I truly don't know why his dad is constantly butting in. He is quite the downer, and I didn't know any of it until recently. He's very nice to my face, and seemed like a good man when I first met him. But he is very negative, and doesn't believe in any of his kids. My boyfriend's 19, the youngest, and his older siblings have all made stupid decisions and taken a wrong path. So it's almost as if his dad expect the same out of him, which stresses him out. He's always bringing my boyfriend down for no reason and it bothers him, and me. I mean, as a parent, aren't you supposed to support your kids, no matter what they choose to do? 

But yes, he does still live at home. We looked into appartments, but since we want to go to Europe next year, he decided that staying at home would be the best way to save up the most. He still has to pay rent, but it's much, much cheaper than any appartment. His parents are great, and I get along with all his family very well. I just wish his dad would back off, and show a little bit more support. He thinks I'm completely controlling my boyfriend, and trying to keep his broke so he can't leave for Europe. It's complete crap. I'm not a controlling person AT all, far from it, and I know how much Europe means to him, so I would never try to keep him from going. 

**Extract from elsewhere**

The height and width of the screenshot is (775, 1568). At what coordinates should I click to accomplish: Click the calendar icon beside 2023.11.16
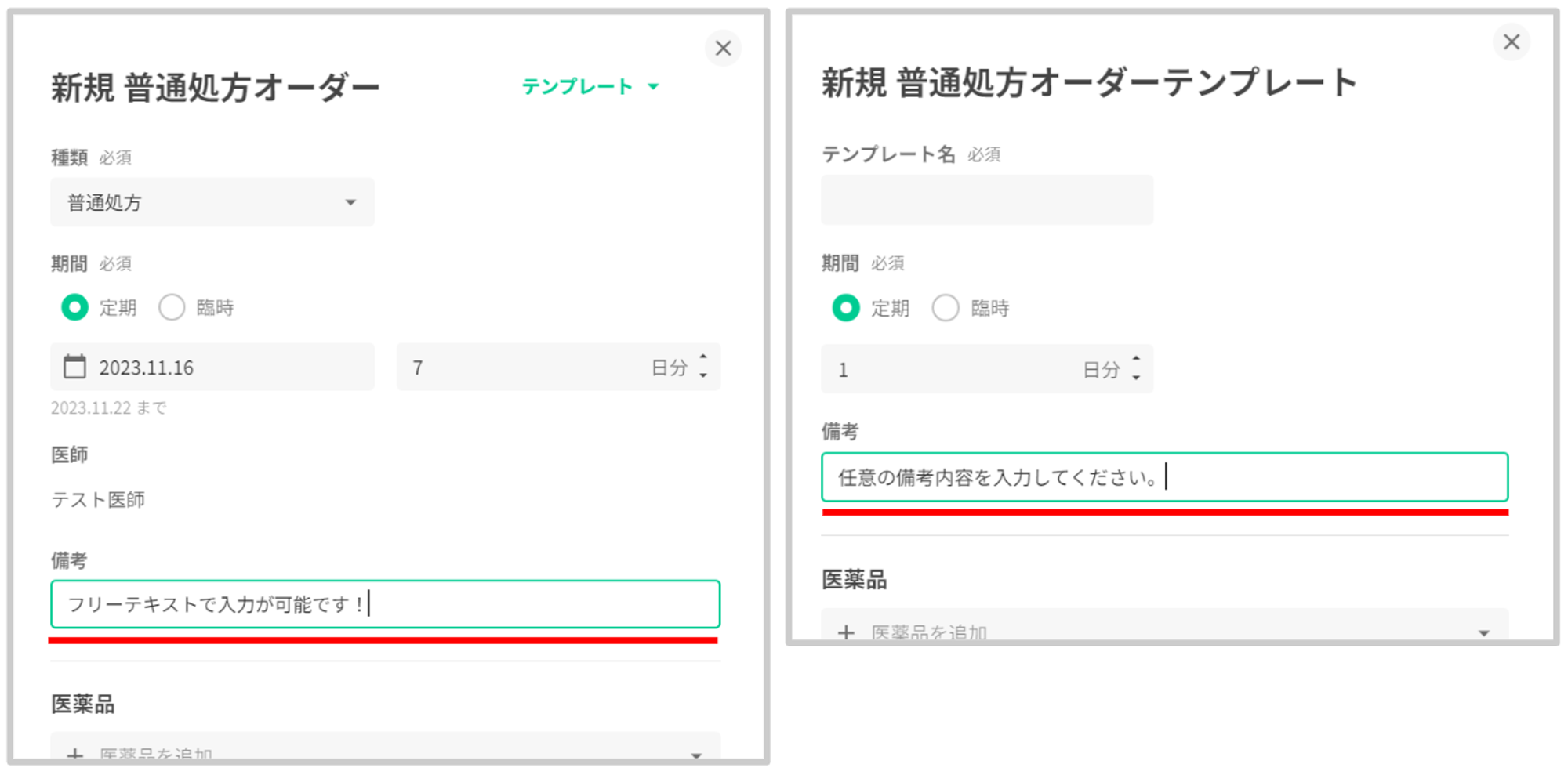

Ha, don't worry about all the questions. I didn't do a very good job at explaining everything in my first post, so I understand. And your advice is very appreciated !


----------



## Agile (Sep 27, 2010)

That is so amazing! I'm so happy you had the talk and things worked out so well. Your BF like me is a type 9, which means he thrives for peace and harmony everywhere - whether it be school/work, family, relationships. And yes we are completely selfless and have a more difficult time in solving our problems vs the needs of others. We make excellent mediators because we can take both sides, however this gets us into trouble when external environments conflict with one another (ie. his Dad and your relationship). With regards to communication, he needs a perception of trust for him to communicate his feelings, since if he perceives conflict he would put on the happy mask and will say everything is fine. Your BF is me 5 years ago, and I have learned these lessons after some failed relationships. Overtime I learned to communicate even if I perceive it will ruffle a little feathers - however it is still difficult, and its helpful to have a partner that can penetrate my wall sometimes.

With regards to the Dad - ughh! I really dislike passive aggressive behavior. They are strongly influenced by what is called projection. 

From wikipedia:
is a psychological defense mechanism where a person unconsciously denies their own attributes, thoughts, and emotions, which are then ascribed to the outside world, such as to the weather, or to other people. Thus, it involves imagining or projecting that others have those feelings.[1]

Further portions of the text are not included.